En raison de la situation carcérale en France, l’Observatoire international des prisons (OIP) a jugé qu’il était temps de frapper fort. En atteste sa dernière campagne de communication...
D’abord lancée fin décembre dans les médias, elle s’affiche aujourd’hui dans les rues. On peut y voir un homme derrière des barreaux et lire : "Si ça peut vous aider à donner, dites vous que cet homme est un chien."
"Forcer les gens à s’arrêter et à y penser"
Cette campagne détonne d’autant plus que, comme indiqué sur son site Internet, l’OIP a "rarement dérogé à son mode de communication". Ses campagnes habituelles font état de faits concrets, dénoncent la violation des droits de l'Homme pour ce qui est de la règlementation des prisons.

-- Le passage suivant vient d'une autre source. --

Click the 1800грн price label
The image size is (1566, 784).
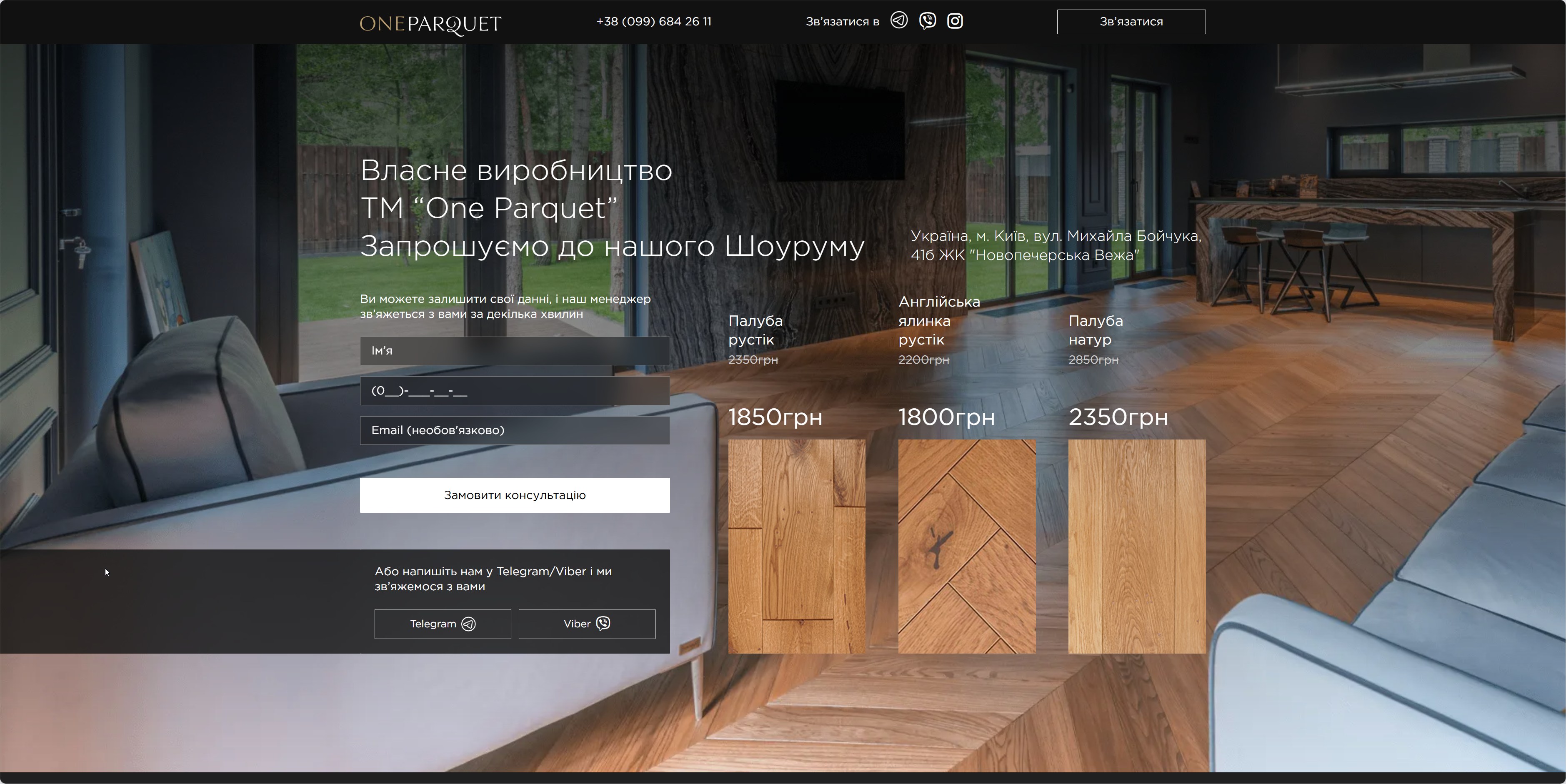tap(946, 417)
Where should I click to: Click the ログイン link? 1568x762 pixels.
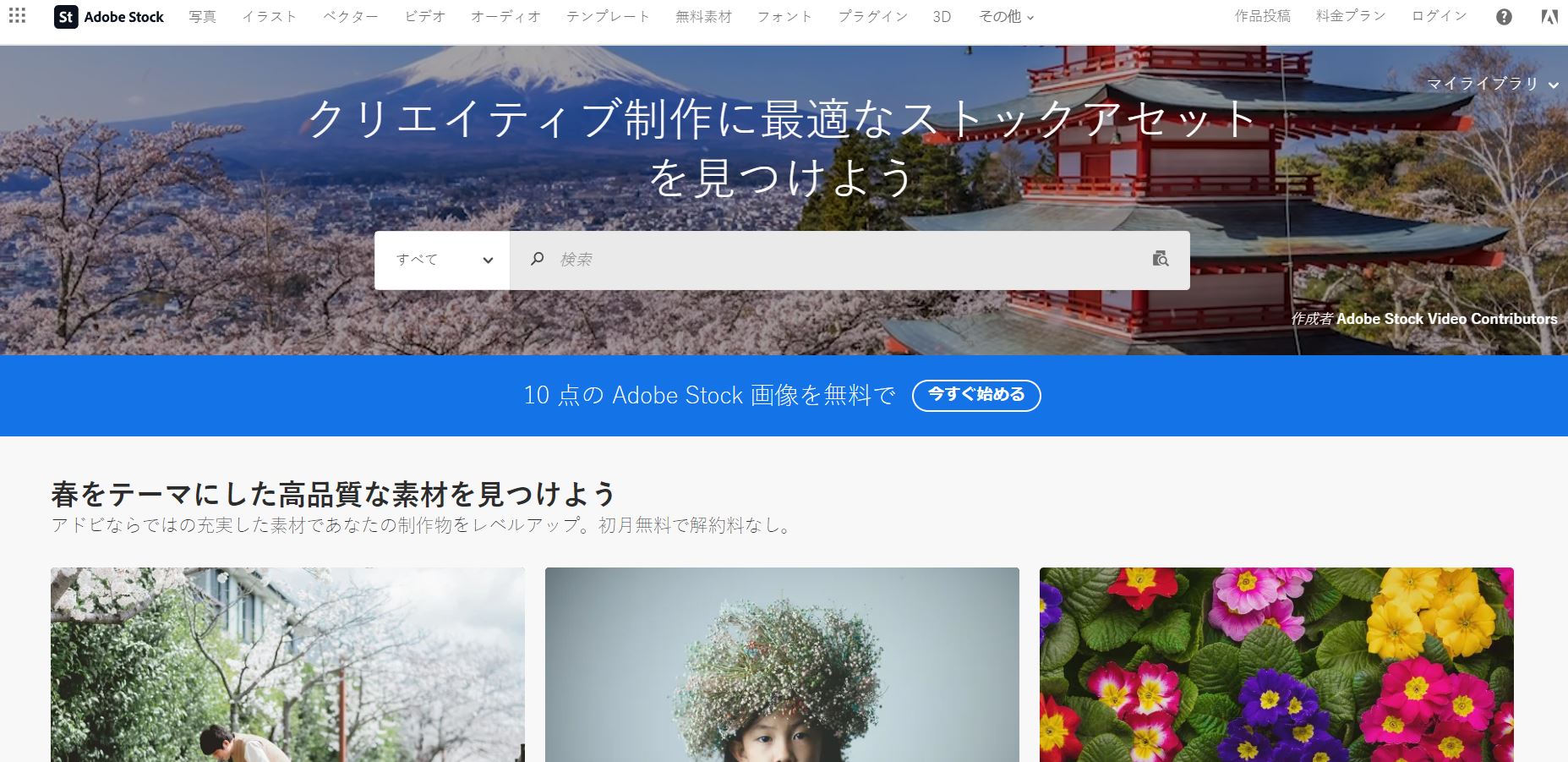pos(1438,15)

Mais ce n’est pas la première opération coup de poing de l’Organisation. En 1996 déjà, une autre affiche avait fait couler beaucoup d’encre. On pouvait y lire :" Pour passer du vol au crime, il suffit de passer par la prison." L’OIP s’en prenait à un autre préjugé qui assimile la prison à une "école de la récidive". Les retombées avaient alors été négatives pour la section française de l’Organisation, tout juste fondée : "Des lettres d’injures et des coups de téléphone anonymes. Une véritable douche froide pour une organisation qui venait d’obtenir un statut consultatif auprès de l’ONU", avoue l’OIP aujourd’hui.
"Provoquer pour provoquer ne nous intéresse pas"
Quatorze ans après, l’OIP récidive. C’est à l’Agence H que l’OIP a confié cette campagne. Contacté par France 24, Thomas Reichlin-Meldegg, directeur de création à l’Agence H et concepteur de l’affiche, explique la genèse du projet.
"Cette campagne a vraiment pour but premier d’appeler aux dons", affirme-t-il d’emblée. "Provoquer pour provoquer ne nous intéresse ni nous ni l’OIP", déclare-t-il encore. "On a voulu trouver un moyen de continuer à susciter la réflexion tout en forçant les gens à s’arrêter et à y penser."
L’analogie animalière sur laquelle repose le message et qui choque est "née d’un double constat". D’une part, "beaucoup de prisonniers en France se sentent traités comme des animaux et la situation ne s’améliore pas", explique-t-il.
Par ailleurs, selon l’OIP, l’assimilation du prisonnier à un animal se veut "délibérément provocatrice" et "bien évidemment réactive à la rhétorique sécuritaire qui, stigmatisant certains auteurs d’infractions par l’usage de termes comme 'monstres' ou 'prédateurs', sous-tend qu’ils perdent leur qualité d’être humain".
Loin de faire référence à toute autre campagne d’appel aux dons, notamment d’associations de défense des animaux comme on pourrait le croire à première vue, l’image du chien a été utilisée car, selon Thomas Reichlin-Meldegg, "un animal en cage a toujours suscité la compassion". Le but est de "jouer sur l’émotion à la fois pour appeler aux dons et faire réfléchir aux préjugés qu’on à tous", ajoute-t-il.
La prison : punir ou "réparer" ?
Présidente depuis peu de l’OIP, Florence Aubenas, journaliste et ex-otage en Irak, déplore la situation des prisons françaises. Elle dénonce aussi les préjugés tenaces qui font que l’on ne voit en la prison qu’une punition que les détenus auraient bien méritée. "Quand on porte atteinte à la dignité des gens, ils sortent plus abîmés qu’ils n’y sont entrés", estime-t-elle sur l’antenne de France 24. "Quelqu’un qu’on répare en prison et non pas qu’on abîme ressortira avec moins de violence et c’est mieux pour la société", explique-t-elle encore.
Organisme indépendant, l’OIP repose, pour son financement, en grande partie sur les dons. S’il n’existe pas encore d’évaluation chiffrée des effets de la campagne en termes de dons, l’OIP dit néanmoins avoir reçu de nombreuses lettres de soutien.
Selon une étude de l'Institut national d'études démographiques (Ined) publiée à la mi-décembre, la France détient le taux de suicides en prison le plus élevé de l'Europe des Quinze (20 suicides pour 10 000 détenus, moyenne annuelle entre 2002 et 2006). Des nouveaux chiffres, annoncés lundi par le ministère de la justice, démontrent une augmentation du nombre de suicides en prison en 2009. Ils se montent à 115 contre 109 en 2008.